Question

In: Economics

Provide a comparison of the gold standard, the Bretton Woods system, and a flexible exchange rate...

Provide a comparison of the gold standard, the Bretton Woods system, and a flexible exchange rate regime. Include some discussion of the pros and cons of each. (12 points)

Solutions

Expert Solution

Gold standard - When the currency is pegged with a fixed quantity of gold and treated as a monetary basis, it is known as Gold standard.
Pros : It helps in maintaining long run economic stability and prevents the economy from inflation by restricting government intervention.
Con : In the short run, the economy is not stable due to high price volatility. And since money supply is associated with gold supply, monetary policies will not be effective.


Bretton Woods System - This system was established to control the value of money by pegging the currency with US dollar which in turn was pegged to gold.
Pros : It helped in trade expansion among different countries all over the world. It helped in maintaining a lower rates of inflations for almost all the countries.
Con : Lack of efficient mechanism to adjust balance of payments as a result of which countries will balance of payments deficit suffered a lot.
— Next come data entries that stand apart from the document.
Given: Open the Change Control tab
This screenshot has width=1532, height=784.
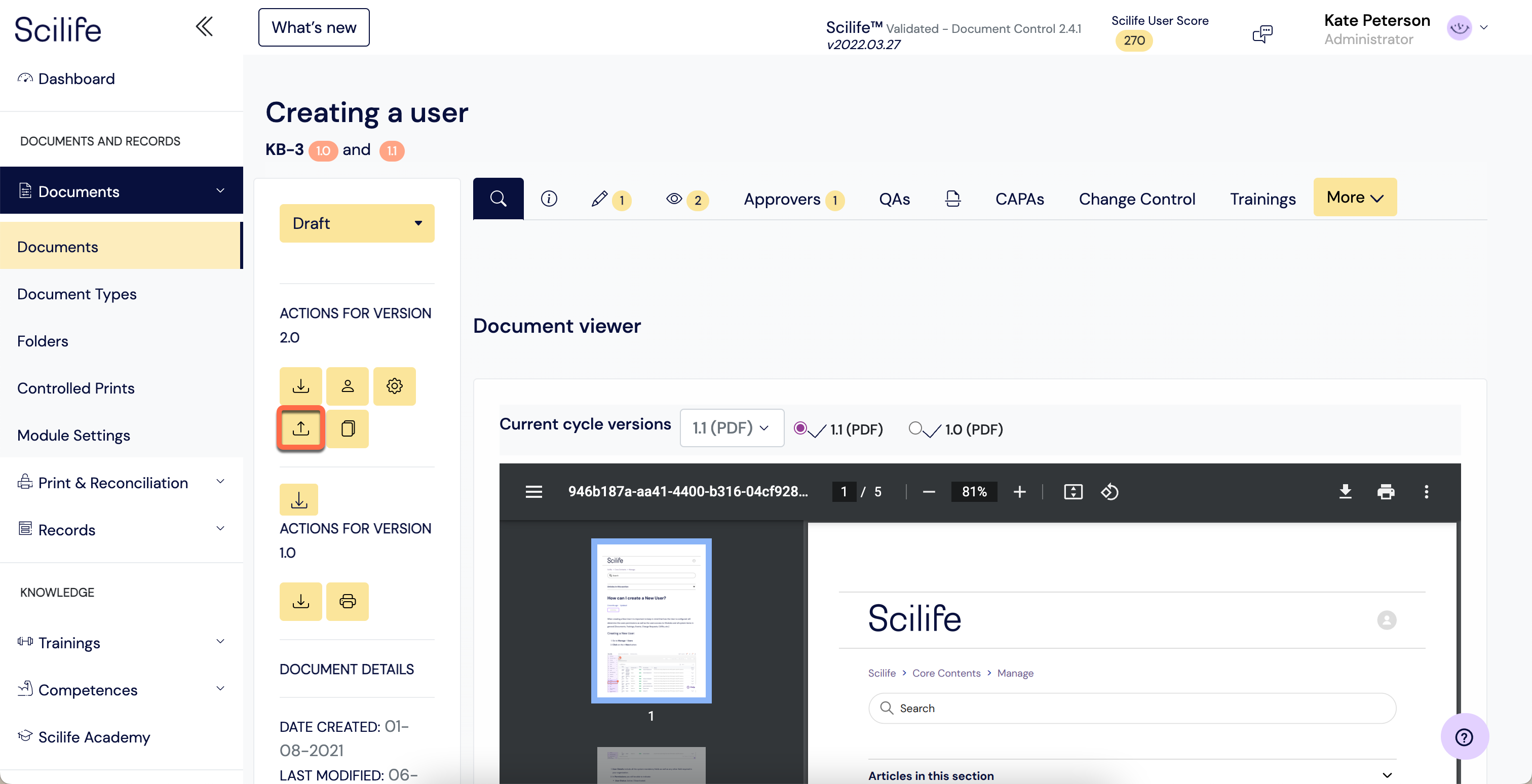Looking at the screenshot, I should pos(1136,199).
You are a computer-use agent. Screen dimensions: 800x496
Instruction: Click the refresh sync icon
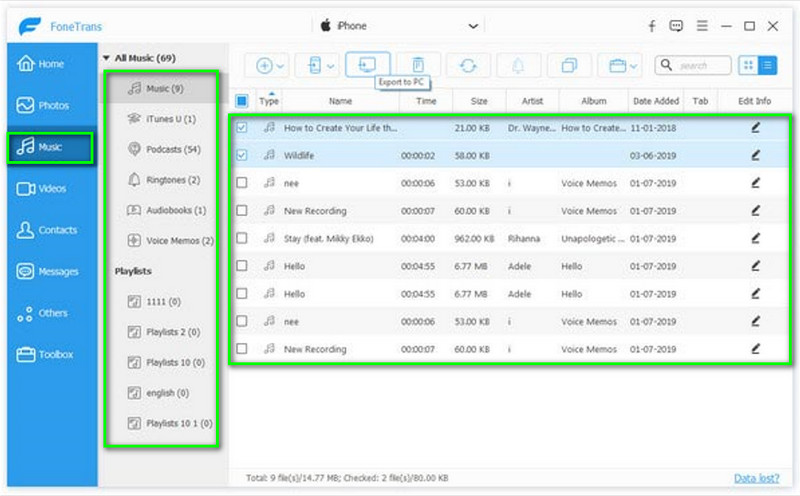click(x=467, y=66)
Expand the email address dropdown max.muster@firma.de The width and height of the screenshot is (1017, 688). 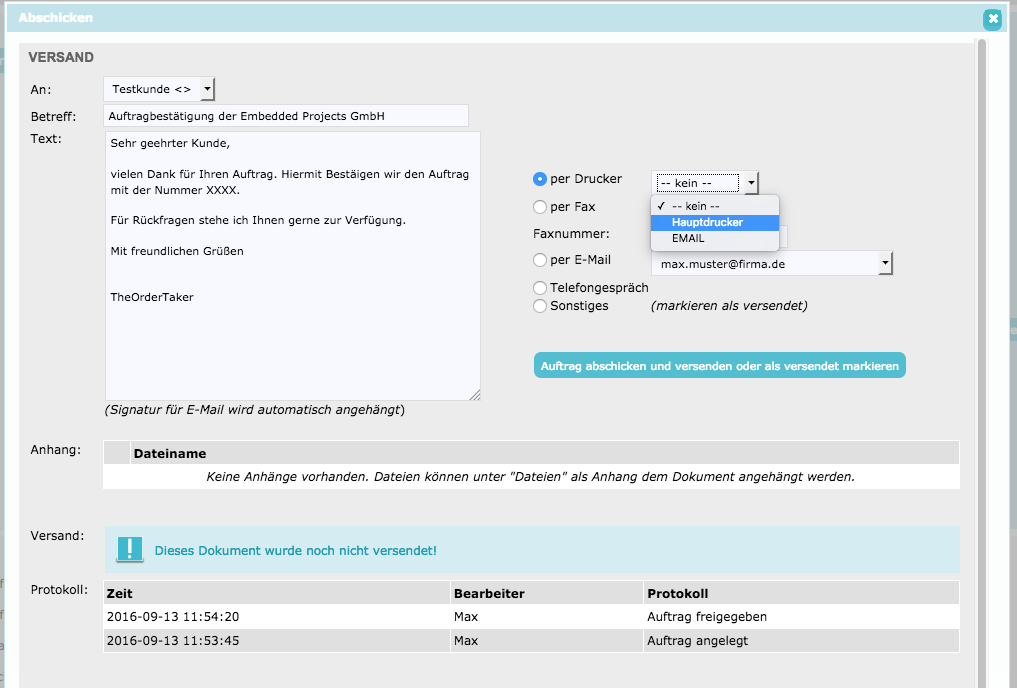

Flexible exchange rate regime - In this system, the exchange rate was allowed to be automatically adjusted to the market forces of supply and demand with the intervention of any authorities.
Pros : It helps in automatic adjustments of balance of payments, domestic economies are protected from sudden external shocks.
Con : Since the exchange rate is flexible, it fluctuates more often which leads to uncertainty and volatility.

Compared to Bretton woods system and gold standards, the flexible exchange rate regime has proven to be more effective in controlling the balance of payments.